If you're looking to avoid detection when scraping with Selenium, you're in the right place. Websites often deploy advanced mechanisms that can easily recognize traditional WebDriver automation tools and block your web scraper.
In this tutorial, you'll learn how to overcome this challenge using Undetected Chromedriver in Java. As a bonus, we'll also explore when Undetected Chromedriver isn't enough and how you can still achieve your desired results.
Why Use Undetected ChromeDriver in Java?
If you've ever attempted scraping using Selenium, you know how frustratingly easy it is for websites to flag and block your scraper. This is because the standard Chromedriver leaks inherent properties easily identifiable by anti-bot systems.
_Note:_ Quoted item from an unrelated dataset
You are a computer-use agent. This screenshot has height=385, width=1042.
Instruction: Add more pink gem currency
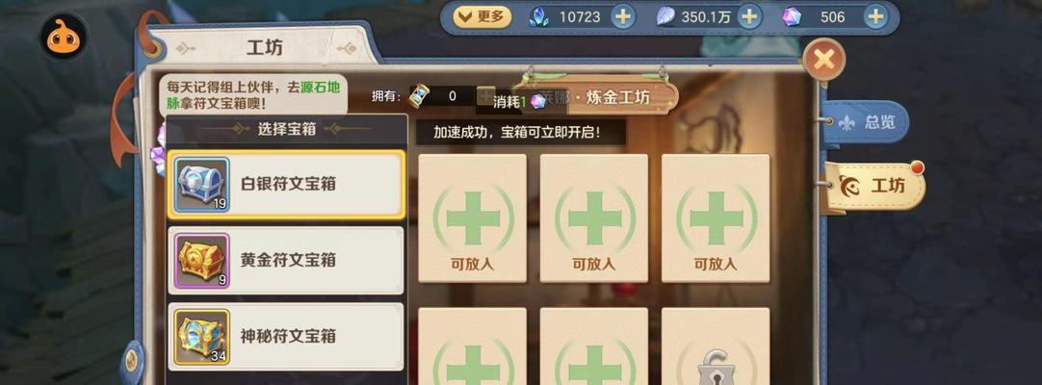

That is where Undetected Chromedriver plays a key role. It fortifies the standard Chromedriver by patching automation properties. This makes it harder for websites to detect and enables you to scrape without triggering anti-bot mechanisms.
While this tool is typically a Python module, you can adapt it in Java. Let's see how.
How to use ChromeDriver in Java
In this tutorial, we'll guide you through integrating Undetected Chromedriver into your Java web scraper using one of the most used custom Selenium Chromedriver in Java. For illustration purposes, we'll scrape NowSecure, a Cloudflare-protected test website.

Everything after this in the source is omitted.